As a bass player I would point out that the album, and the opener Highway Star in particular, got one of the best bass sounds ever recorded. The album also contains the best rock ballad ever written. No, it’s not Nothing Else Matters or Don’t Cry. It’s When A Blind Man Cries. Forget the lurking clean guitar playing alone on the 1. Verse followed by the 8 tom drum brake and the over the top guitarsolo to finish it off. It’s just a sincere and tender melody with some tasteful organ and bluesy guitar tones on top and it makes just about everything else fade in comparison.

Fave Songs: Highway Star, Pictures Of Home, When A Blind Man Cries

 

JUDAS PRIEST – DEFENDERS OF THE FAITH

A band I’ve always been familiar with, without being the biggest fan in the world. As I started looking deeper into their discography as an adult, I found a particular taste for this album. Rock solid all the way through and a benchmark for classic 80’s heavy metal.
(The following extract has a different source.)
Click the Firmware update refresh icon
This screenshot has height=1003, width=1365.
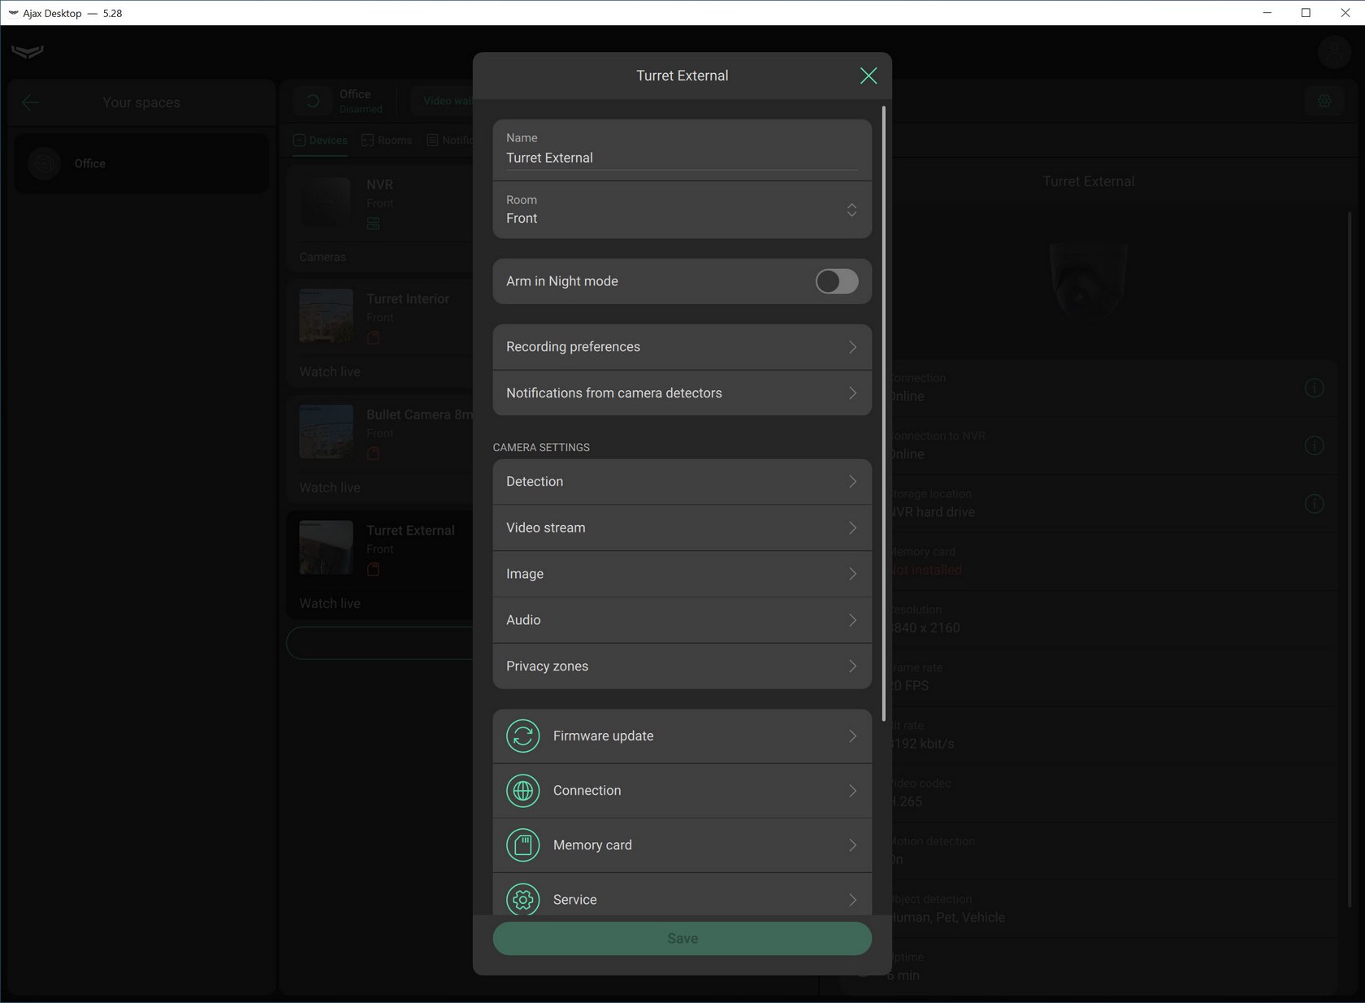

Fave Songs: Freewheel Burning, Jawbreaker, The Sentinel

 

ZZ TOP – RECYCLER

I’ve seen ZZ Top live a few times. You just gotta love looking at those middle-aged people looking confused as the band shuffles its way through their 70’s blues rock material and they thought they bought tickets to a we love the 80’s show. If the Rolling Stones had some changes in style over the years, ZZ top has somehow been different bands in the 70’s and 80’s. I kind of like both of them, but what I like about this album is how they in the 90’s and 00’s blended them together. We’re back in the blues-rock field, but we still got the big production, some electronic elements and effects and as always Billy Gibbons magic guitar picking.
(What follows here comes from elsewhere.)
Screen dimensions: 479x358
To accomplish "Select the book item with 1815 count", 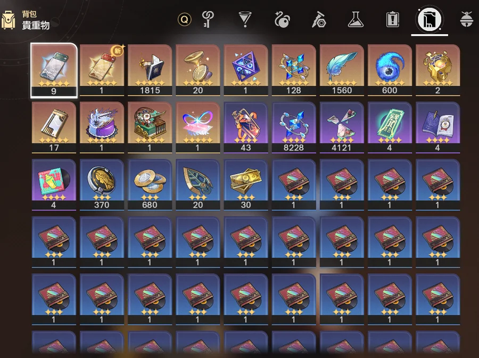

Fave Songs: Concrete and Steel, My Head’s in Mississippi, Doubleback

 

 

SUiCiDE BOMBERS LINKS:

Facebook: www.facebook.com/suicidebombersmusic

Instagram: https://www.instagram.com/suicide_bombers_official/

Youtube: www.youtube.com/suicidebombersmusic

American fans save shipping on CDs from here (they also have signed CDs):

https://frontlineentertainment.bigcartel.com/

International ViNYL and CD orders are placed here:

https://tigernet.no/artist/154857-suicide-bombers

 

Anyone who wants signed records, CDs, t-shirts, pins or hoodies… mail the band directly on SoMe… we also made a video you can look up on our platforms with all the merch available.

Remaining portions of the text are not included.